# Evangelism Linebacker



## Bladestunner316 (Jan 3, 2006)

Link

blade


----------



## VirginiaHuguenot (Jan 4, 2006)




----------



## Puddleglum (Jan 4, 2006)

Ouch! Brings back memories of Campus Crusade (they showed this to us there!) . . . "God loves you, so get off the floor & go door-to-door"


----------



## fredtgreco (Jan 4, 2006)

Yet another example of poor church copy-cat ism. If you want to see something *really* funny, you have to see the "Office Linebacker" series. It may be the funniest thing I have ever seen.


----------



## alwaysreforming (Jan 5, 2006)

Yeah, Fred, they definitely just copied that office commercial. Especially the part where he says something nice to that girl who passes by after he tackled somebody. Pretty lame to copy something so directly without giving credit to the original creator.
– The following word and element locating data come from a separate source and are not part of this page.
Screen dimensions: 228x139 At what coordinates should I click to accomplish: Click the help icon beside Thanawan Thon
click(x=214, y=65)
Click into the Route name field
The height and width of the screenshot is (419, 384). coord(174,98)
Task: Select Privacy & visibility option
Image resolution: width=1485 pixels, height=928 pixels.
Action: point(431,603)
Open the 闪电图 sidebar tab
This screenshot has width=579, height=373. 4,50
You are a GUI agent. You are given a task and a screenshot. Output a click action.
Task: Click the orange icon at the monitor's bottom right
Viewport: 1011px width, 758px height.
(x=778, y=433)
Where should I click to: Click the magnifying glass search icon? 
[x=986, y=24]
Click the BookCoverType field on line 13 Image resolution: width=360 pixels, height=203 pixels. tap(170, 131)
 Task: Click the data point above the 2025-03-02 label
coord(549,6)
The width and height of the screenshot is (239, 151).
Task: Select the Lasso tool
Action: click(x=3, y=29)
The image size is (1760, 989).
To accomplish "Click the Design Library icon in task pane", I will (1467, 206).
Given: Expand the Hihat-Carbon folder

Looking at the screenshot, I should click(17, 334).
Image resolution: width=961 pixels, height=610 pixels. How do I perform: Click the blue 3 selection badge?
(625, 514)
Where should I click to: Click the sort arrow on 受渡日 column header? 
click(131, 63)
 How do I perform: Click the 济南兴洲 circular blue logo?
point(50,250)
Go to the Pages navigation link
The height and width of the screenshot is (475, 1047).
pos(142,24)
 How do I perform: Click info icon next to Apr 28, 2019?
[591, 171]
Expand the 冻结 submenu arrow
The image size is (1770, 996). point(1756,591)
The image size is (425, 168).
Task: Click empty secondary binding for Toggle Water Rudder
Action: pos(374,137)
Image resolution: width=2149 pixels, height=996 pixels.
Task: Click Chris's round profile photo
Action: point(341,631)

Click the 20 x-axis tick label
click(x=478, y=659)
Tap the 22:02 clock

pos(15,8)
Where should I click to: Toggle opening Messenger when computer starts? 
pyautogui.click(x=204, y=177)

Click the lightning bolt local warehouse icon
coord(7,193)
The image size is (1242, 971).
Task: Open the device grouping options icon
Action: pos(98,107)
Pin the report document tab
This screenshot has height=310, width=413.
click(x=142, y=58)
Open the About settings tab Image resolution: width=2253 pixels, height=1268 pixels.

However, it was pretty funny. They did a professional job with it. I liked the part where the guy's on the phone in his house and he thinks he hears some noises behind him and you see the linebacker going from room to room sneaking up on him!


----------



## BrianBowman (Jan 10, 2006)

> _Originally posted by Puddleglum_
> Ouch! Brings back memories of Campus Crusade (they showed this to us there!) . . . "God loves you, so get off the floor & go door-to-door"



... my thoughts excatly!


----------